┌─ INPUT MATERIAL

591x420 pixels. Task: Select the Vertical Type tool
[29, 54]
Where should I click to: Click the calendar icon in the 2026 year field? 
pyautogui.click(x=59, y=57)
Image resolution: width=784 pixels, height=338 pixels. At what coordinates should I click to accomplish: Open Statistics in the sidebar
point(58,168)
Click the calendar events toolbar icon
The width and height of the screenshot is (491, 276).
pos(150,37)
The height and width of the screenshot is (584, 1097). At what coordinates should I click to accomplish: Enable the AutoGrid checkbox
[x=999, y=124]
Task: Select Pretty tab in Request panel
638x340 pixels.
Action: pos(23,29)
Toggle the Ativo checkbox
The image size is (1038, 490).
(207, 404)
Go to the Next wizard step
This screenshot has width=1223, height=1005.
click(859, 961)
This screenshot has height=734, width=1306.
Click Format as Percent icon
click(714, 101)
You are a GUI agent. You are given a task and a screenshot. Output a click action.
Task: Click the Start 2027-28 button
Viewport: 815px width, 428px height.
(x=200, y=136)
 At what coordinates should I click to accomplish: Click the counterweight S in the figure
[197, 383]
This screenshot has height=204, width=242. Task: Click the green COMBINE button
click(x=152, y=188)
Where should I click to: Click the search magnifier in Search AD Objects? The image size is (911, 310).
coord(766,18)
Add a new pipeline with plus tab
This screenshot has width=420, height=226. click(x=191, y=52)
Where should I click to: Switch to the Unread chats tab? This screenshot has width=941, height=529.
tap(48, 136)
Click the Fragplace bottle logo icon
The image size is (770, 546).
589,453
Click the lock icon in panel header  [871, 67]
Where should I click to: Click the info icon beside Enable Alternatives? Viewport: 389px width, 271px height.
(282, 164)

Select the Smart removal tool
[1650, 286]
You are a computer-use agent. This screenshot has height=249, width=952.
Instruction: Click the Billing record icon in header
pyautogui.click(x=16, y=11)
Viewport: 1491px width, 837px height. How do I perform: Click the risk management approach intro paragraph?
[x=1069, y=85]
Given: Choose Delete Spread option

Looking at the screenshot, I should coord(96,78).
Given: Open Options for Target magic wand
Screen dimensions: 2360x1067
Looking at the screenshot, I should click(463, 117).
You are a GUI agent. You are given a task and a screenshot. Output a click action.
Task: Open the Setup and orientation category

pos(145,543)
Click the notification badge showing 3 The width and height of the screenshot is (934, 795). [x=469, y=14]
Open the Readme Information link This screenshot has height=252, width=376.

└─

AIM - Tally the lines above that contain the string "Where", and reply with the number alone.

RESPONSE TO THIS TASK - 4